▶ [DIRECTIONS FOR THIS TASK]:
What does the data read, word for word, from the line containing "This screenshot has height=2107, width=973." through its final line? Give those lines only.

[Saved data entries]
+---+
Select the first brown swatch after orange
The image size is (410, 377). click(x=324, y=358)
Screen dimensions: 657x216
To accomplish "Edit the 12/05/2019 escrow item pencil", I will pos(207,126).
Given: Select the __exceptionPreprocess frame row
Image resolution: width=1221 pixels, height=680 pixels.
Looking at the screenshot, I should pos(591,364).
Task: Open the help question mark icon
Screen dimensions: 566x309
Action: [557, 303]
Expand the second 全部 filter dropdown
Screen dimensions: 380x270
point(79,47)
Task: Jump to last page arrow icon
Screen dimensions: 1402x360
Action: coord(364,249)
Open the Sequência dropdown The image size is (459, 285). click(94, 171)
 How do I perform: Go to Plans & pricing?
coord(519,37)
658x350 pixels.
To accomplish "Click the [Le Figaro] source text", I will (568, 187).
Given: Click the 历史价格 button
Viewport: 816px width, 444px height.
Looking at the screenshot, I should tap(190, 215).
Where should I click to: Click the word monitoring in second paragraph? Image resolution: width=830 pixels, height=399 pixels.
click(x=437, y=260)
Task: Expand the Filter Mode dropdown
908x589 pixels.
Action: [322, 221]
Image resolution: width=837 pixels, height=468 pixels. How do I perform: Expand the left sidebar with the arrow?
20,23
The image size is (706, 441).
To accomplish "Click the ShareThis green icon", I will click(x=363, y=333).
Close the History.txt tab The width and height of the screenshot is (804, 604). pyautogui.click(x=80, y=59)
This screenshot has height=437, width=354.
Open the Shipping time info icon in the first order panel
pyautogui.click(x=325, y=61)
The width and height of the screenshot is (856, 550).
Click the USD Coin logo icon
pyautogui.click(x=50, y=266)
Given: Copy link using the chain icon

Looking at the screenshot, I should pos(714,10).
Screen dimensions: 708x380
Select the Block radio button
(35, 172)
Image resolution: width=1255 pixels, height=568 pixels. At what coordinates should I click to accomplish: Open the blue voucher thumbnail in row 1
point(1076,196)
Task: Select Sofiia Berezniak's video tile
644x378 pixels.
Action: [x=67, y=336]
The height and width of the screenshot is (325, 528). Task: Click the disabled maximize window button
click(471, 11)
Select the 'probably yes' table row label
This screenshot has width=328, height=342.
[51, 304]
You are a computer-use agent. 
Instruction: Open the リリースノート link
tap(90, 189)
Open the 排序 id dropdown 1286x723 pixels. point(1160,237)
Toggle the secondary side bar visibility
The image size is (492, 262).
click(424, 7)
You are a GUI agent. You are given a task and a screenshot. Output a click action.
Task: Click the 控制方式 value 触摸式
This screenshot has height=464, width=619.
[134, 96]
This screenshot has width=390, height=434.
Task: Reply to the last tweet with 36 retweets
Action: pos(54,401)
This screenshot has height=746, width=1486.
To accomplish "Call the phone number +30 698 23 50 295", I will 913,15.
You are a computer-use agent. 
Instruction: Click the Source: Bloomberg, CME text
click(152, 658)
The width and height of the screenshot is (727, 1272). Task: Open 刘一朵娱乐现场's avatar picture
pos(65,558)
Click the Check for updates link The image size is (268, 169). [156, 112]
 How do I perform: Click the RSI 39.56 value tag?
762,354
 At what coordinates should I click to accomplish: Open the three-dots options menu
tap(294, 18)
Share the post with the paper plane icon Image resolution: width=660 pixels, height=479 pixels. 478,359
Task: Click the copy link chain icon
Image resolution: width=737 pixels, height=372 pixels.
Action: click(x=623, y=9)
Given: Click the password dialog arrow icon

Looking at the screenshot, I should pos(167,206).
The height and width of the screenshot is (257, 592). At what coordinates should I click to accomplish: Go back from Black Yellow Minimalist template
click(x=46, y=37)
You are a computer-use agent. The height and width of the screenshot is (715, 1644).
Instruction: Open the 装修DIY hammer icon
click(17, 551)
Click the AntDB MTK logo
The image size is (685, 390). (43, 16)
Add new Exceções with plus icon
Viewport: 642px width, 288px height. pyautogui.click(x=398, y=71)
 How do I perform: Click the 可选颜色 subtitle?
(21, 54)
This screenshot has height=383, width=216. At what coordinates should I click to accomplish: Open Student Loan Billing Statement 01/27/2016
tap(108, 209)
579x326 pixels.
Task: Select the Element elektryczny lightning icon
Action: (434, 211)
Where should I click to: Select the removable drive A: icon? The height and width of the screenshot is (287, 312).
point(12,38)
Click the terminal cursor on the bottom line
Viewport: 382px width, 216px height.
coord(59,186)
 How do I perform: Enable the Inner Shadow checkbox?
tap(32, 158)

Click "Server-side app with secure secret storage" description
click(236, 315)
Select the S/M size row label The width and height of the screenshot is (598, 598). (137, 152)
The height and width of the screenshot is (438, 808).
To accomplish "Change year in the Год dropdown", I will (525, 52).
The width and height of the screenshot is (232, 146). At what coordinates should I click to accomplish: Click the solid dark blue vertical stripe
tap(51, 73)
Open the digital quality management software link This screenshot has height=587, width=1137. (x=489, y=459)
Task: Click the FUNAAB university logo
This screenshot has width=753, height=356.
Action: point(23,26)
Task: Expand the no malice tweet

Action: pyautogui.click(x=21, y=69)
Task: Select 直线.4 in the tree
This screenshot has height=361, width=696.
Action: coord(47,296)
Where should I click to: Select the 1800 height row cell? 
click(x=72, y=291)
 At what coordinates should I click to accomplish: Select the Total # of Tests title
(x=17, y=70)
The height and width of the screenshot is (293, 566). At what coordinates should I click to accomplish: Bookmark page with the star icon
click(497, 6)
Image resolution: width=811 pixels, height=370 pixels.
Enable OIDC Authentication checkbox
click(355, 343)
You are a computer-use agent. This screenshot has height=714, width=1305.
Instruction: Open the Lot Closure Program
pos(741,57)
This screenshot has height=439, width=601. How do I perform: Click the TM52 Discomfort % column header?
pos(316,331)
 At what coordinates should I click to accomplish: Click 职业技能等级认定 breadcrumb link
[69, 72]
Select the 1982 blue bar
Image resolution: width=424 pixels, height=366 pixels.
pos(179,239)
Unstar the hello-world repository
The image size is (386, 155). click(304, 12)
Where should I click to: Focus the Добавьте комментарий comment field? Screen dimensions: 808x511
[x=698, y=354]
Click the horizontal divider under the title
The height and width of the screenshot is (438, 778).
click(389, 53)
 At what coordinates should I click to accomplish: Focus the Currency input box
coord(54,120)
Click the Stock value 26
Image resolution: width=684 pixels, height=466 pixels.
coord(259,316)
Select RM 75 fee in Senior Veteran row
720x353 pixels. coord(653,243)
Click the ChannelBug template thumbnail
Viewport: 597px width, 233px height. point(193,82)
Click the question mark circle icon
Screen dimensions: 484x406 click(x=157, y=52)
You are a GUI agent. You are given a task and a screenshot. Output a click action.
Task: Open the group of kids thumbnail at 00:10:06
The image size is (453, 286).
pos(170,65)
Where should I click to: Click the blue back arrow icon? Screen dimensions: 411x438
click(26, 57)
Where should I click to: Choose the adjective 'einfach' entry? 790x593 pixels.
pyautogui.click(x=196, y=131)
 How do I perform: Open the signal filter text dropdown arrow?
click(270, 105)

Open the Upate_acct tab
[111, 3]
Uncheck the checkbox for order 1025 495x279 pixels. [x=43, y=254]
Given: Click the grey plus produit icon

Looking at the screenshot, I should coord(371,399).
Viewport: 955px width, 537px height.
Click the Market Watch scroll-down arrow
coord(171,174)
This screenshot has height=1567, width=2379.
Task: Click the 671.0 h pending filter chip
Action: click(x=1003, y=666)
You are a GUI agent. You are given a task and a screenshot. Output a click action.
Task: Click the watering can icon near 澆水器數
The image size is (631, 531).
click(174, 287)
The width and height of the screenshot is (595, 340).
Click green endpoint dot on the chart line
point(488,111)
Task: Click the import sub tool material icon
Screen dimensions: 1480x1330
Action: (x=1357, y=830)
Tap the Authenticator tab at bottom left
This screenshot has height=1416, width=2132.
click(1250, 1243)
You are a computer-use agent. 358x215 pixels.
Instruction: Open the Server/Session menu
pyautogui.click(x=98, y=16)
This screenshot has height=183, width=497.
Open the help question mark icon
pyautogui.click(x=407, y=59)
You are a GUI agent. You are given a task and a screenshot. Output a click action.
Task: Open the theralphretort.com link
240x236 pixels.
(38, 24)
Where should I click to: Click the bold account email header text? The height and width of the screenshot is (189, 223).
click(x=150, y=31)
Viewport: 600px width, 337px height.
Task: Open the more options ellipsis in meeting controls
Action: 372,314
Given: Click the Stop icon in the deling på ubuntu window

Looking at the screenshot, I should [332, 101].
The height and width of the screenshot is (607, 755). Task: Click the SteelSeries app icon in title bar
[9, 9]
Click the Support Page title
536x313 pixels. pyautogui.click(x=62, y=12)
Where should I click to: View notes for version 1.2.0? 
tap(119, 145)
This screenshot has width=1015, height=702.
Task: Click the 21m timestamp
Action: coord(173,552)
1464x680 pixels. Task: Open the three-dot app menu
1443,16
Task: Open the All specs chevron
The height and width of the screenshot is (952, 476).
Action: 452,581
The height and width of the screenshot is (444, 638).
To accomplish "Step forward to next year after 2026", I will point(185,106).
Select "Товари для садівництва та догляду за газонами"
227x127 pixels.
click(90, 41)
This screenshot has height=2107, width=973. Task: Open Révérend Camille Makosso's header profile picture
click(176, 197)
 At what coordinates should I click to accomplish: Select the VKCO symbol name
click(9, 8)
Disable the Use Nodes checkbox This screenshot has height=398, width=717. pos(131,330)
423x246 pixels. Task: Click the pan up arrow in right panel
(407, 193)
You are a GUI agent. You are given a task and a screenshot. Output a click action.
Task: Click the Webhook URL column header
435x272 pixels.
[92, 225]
+---+
▶ [OUTPUT OF THE TASK]:
This screenshot has height=2107, width=973. Task: Open Révérend Camille Makosso's header profile picture
click(176, 197)
 At what coordinates should I click to accomplish: Select the VKCO symbol name
click(9, 8)
Disable the Use Nodes checkbox This screenshot has height=398, width=717. pos(131,330)
423x246 pixels. Task: Click the pan up arrow in right panel
(407, 193)
You are a GUI agent. You are given a task and a screenshot. Output a click action.
Task: Click the Webhook URL column header
435x272 pixels.
[92, 225]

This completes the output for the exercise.